Il est à noter qu’elle a vécu à Paris un temps durant ses études artistiques, mais la performance qu’elle y a réalisée est bien postérieure, et date de 2007. Elle nous permet de bien voir comment peut s’articuler le regard, le propos, et l’identité d’une artiste coréenne, avec un pays qui lui est étranger, mais chargé lui aussi de sa propre histoire, qui résonne encore dans le présent.

보따리

Cette performance est intitulée Bottari Truck – Migrateurs. Bottari est un mot coréen qui désigne des bagages fabriqués en tissu, comme des baluchons mais beaucoup plus grands, et très utilisés pendant plusieurs siècles jusqu’au XXe.

Dans son oeuvre, Kimsooja est assise à l’arrière d’une camionnette sur un petit monticule de Bottaris, réalisés avec des pièces de tissu collectés auprès de l’association Emmaüs, des bouts de tissus issus donc de gens de cultures très diverses, reflétant la France et l’histoire de ses immigrations successives en même temps que la manière dont ils étaient confectionnés en Corée. Elle traverse les routes de Vitry-sur-Seine jusqu’au lieu symbolique de l’Eglise Saint-Bernard à Paris, dans laquelle furent abrités puis expulsés 300 sans-papiers qui s’y étaient réfugiés en 1996.
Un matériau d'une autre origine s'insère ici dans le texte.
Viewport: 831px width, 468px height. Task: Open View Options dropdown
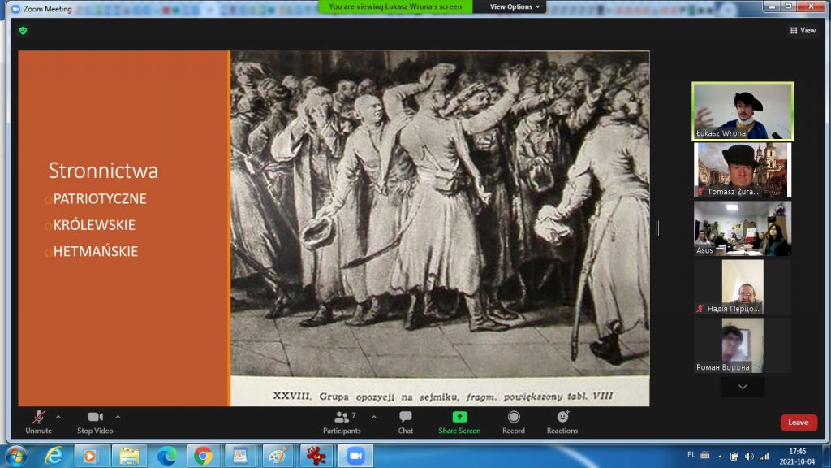[x=515, y=7]
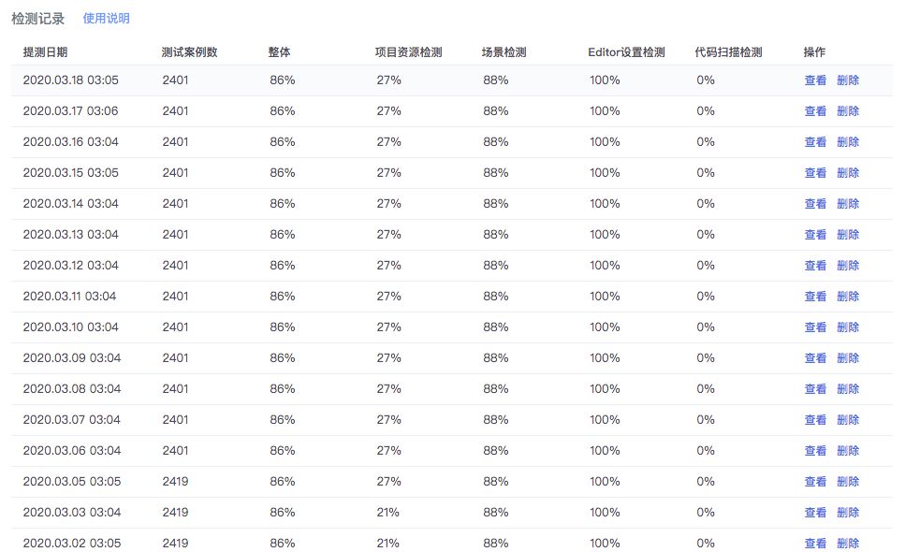Click 删除 on the 2020.03.10 row

(x=848, y=327)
Kimsooja rend hommage aux migrants, et particulièrement à ces 300 clandestins dans le passé. Son itinéraire part du Mac/Val à Vitry-sur-Seine pour aller à l’Eglise Saint-Bernard à Paris, en parcourant des lieux symboliques de la République française et de ses valeurs. La place de la Bastille, celle de la République, fonctionnent comme des rappels de la révolution mais surtout de la déclaration universelle des Droits de l’homme, de la tradition de la France comme une terre d’accueil pour les étrangers.
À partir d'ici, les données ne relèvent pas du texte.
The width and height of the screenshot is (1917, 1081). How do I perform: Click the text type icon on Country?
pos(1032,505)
L’événement de l’occupation de l’Eglise Saint-Bernard par des sans-papiers avait à l’époque provoqué la prise de conscience, par les Français, qu’au-delà de ces groupes de migrants clandestins se trouvait la réalité d’individus, avec chacun son histoire, son passé. Depuis, lorsque des associations organisent des commémorations de la date de leur expulsion de l’église, cela attire très peu l’attention. Les discours, politiques ou médiatiques, ont beaucoup changé à ce sujet, qui n’émeut plus les gens. Au contraire, les politiques se sont durcies. En novembre 2007, quand Kimsooja réalise cette performance, le président de la République nouvellement élu, Nicolas Sarkozy, est un homme tenant un discours de fermeté et d’autorité sur l’immigration. L’artiste réalise ainsi un chemin qui accuse la France d’avoir oublié ses idéaux, et rappelle la complexité des histoires de chacun à travers les assemblages de ses bottaris, transporteurs de mémoires. [l’article]
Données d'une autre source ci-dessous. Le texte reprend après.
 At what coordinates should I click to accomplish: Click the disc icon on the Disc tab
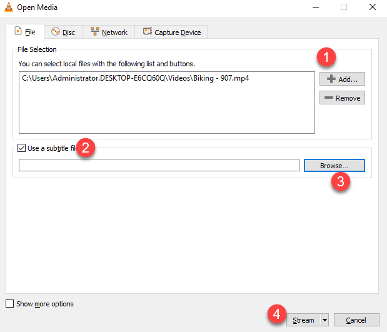(56, 32)
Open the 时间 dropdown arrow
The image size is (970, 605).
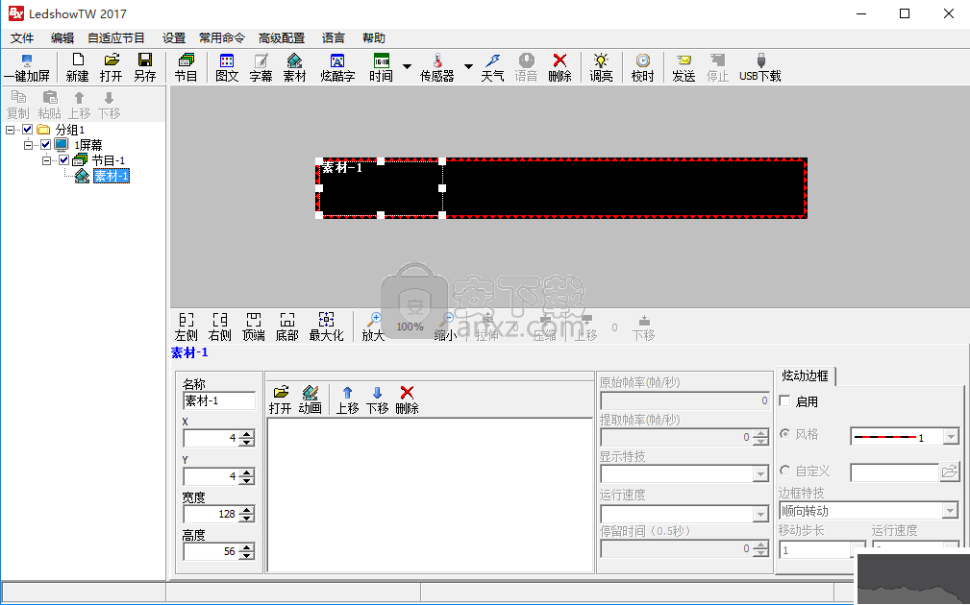click(407, 67)
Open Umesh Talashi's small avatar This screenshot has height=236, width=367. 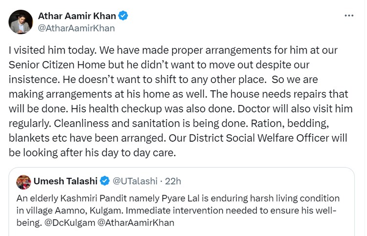coord(23,182)
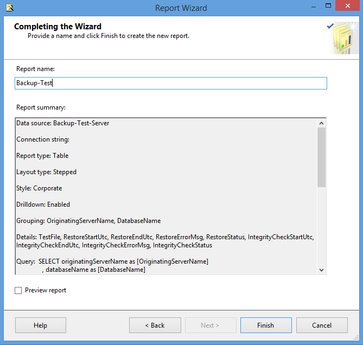Click the Report Wizard title bar icon
The width and height of the screenshot is (363, 345).
(9, 8)
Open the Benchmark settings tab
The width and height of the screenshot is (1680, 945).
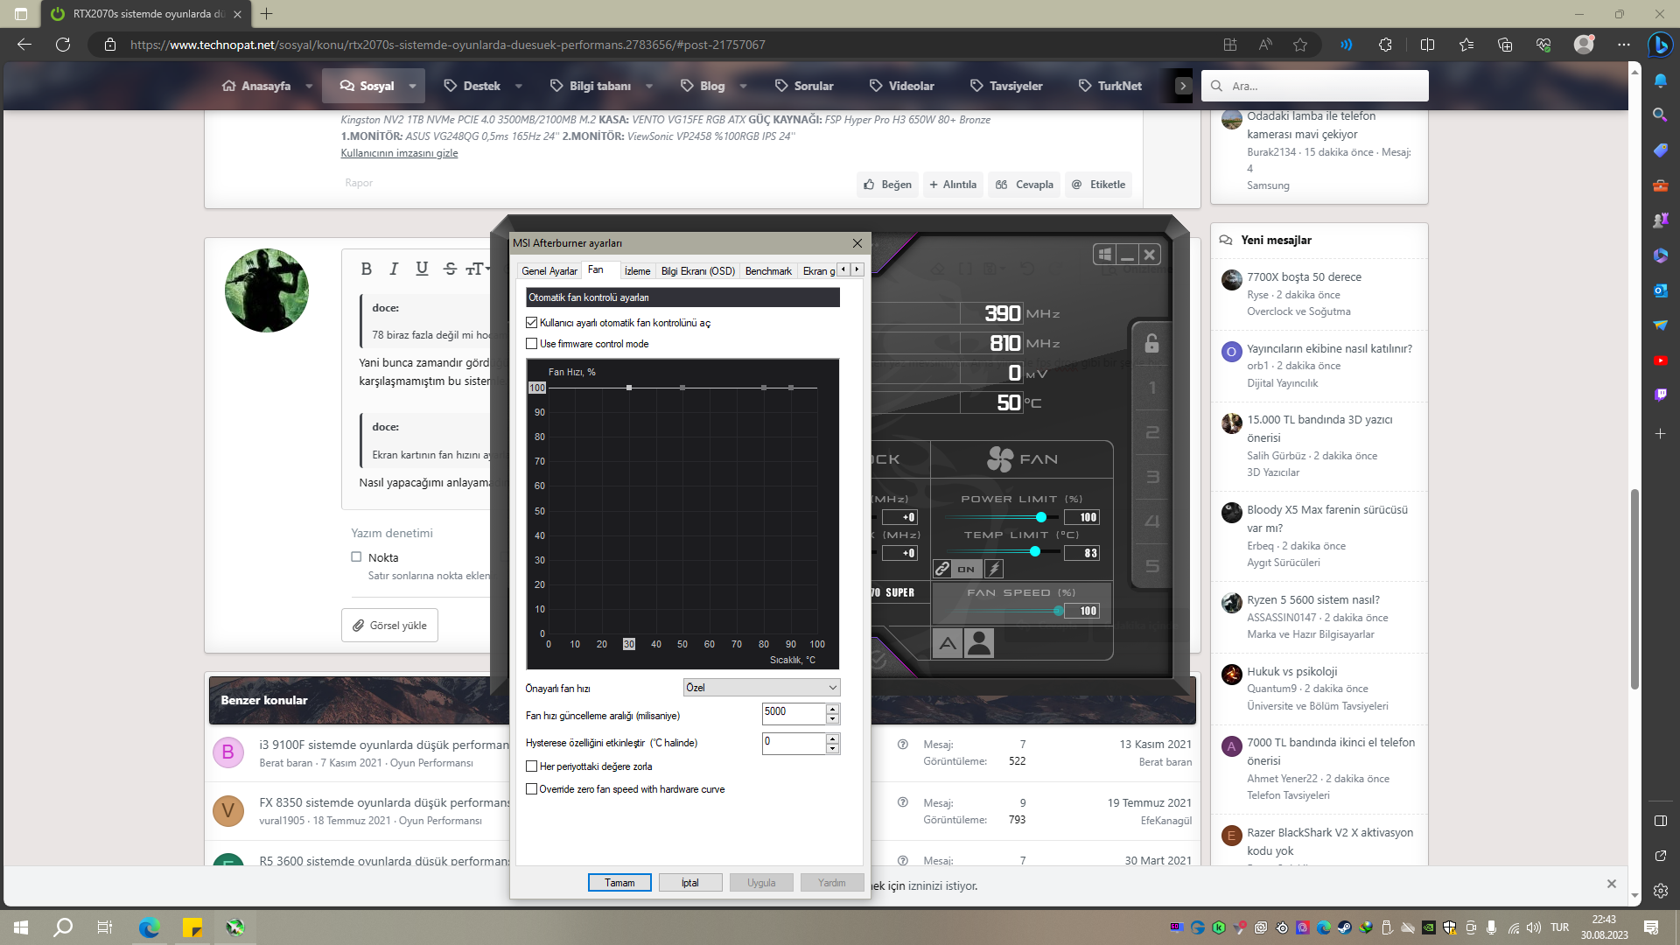(x=767, y=271)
Ainsi, sa performance ne se rattache pas seulement à un fait connu du passé, mais prend en compte la réalité du présent.

En se présentant de dos, Kimsooja affiche un visage neutre, elle véhicule son propre passif, sa propre identité, pour les confronter au paysage urbain de Paris, à son histoire et ses heurts qui continuent jusqu’au présent.